Esdras entorna los ojos, deja el cogollo donde lo encontró y se rasca la barba.
—Sí. Al café. ¿Fumas todos los días?
Colin no fue un adolescente rebelde porque su madre no era una autoridad ni de lejos, no porque no supiera, así que sirve la taza de café y alza las cejas, desafiante.
—¿Te importa?
—Tú qué crees.
Colin le pasa la taza y se sienta junto a él, dándole una calada al cigarrillo.
—Que no.
Esdras suspira, se pasa una mano por el pelo. Tiene unas manos curiosas, Esdras, delgadas y quebradizas, los dedos largos de uñas cortas y rodeadas de heridas, los nudillos desiguales y prominentes. Tres lunares junto al pulgar izquierdo.
—Como quieras, Colin. Sólo preguntaba, no pasa nada si no quieres responder.
—Qué ibas a hacer tú con la respuesta, de todas maneras.
—¿Sigues sin creer en mí?
Colin da un sorbo a su café y mira a Esdras a los ojos. Se lleva el cigarrillo a los labios y da una calada, luego otra, soltando el humo por la nariz.
—No creo en vosotros y en vuestras historias.

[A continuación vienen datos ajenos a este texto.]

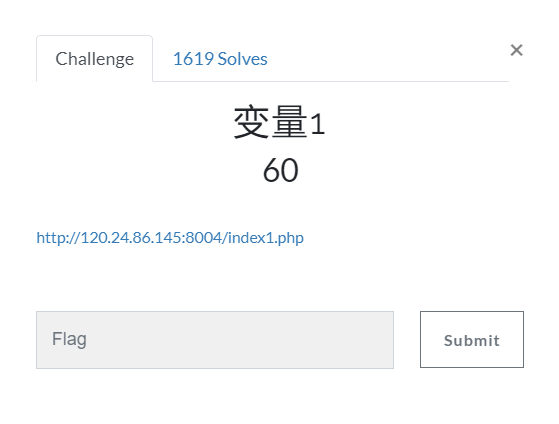Click the Flag placeholder text
559x424 pixels.
pyautogui.click(x=69, y=339)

—Pero sabes que son ciertas.
—No tiene nada que ver. A qué has venido.
—A ver si estabas bien.
—Ya has visto que sí.
—Ya he visto que no. ¿Vas a dejar de hacer el idiota?
—Fuera.
—¿Vas a dejarte ayudar?
Colin se levanta. Hay una calma extraña en su expresión, idéntica a la de Esdras, que le aguanta la mirada. Es raro que le mire a los ojos así, porque generalmente no lo hace. Colin siente la ira bullendo en algún punto de su cabeza, pero respira hondo antes de dejarla salir. No va a dejarse ayudar. Colin no se ha dejado ayudar nunca. Y menos por Esdras.
—¿Vas a irte ya, o tengo que echarte?
—Voy a irme. —Hay un momento en el que Esdras aprieta los dientes y Colin puede verle la mandíbula a través de la piel y se prepara para saltar si es necesario, pero no lo es. Esdras se levanta, deja la taza en la mesa sin tocar, le tiende una mano que él no estrecha— Pero tú vendrás. Hazme caso.

—Si tu capacidad para ver el futuro es la misma que para librarte de alguien, seguro que no voy. Adiós, Esdras.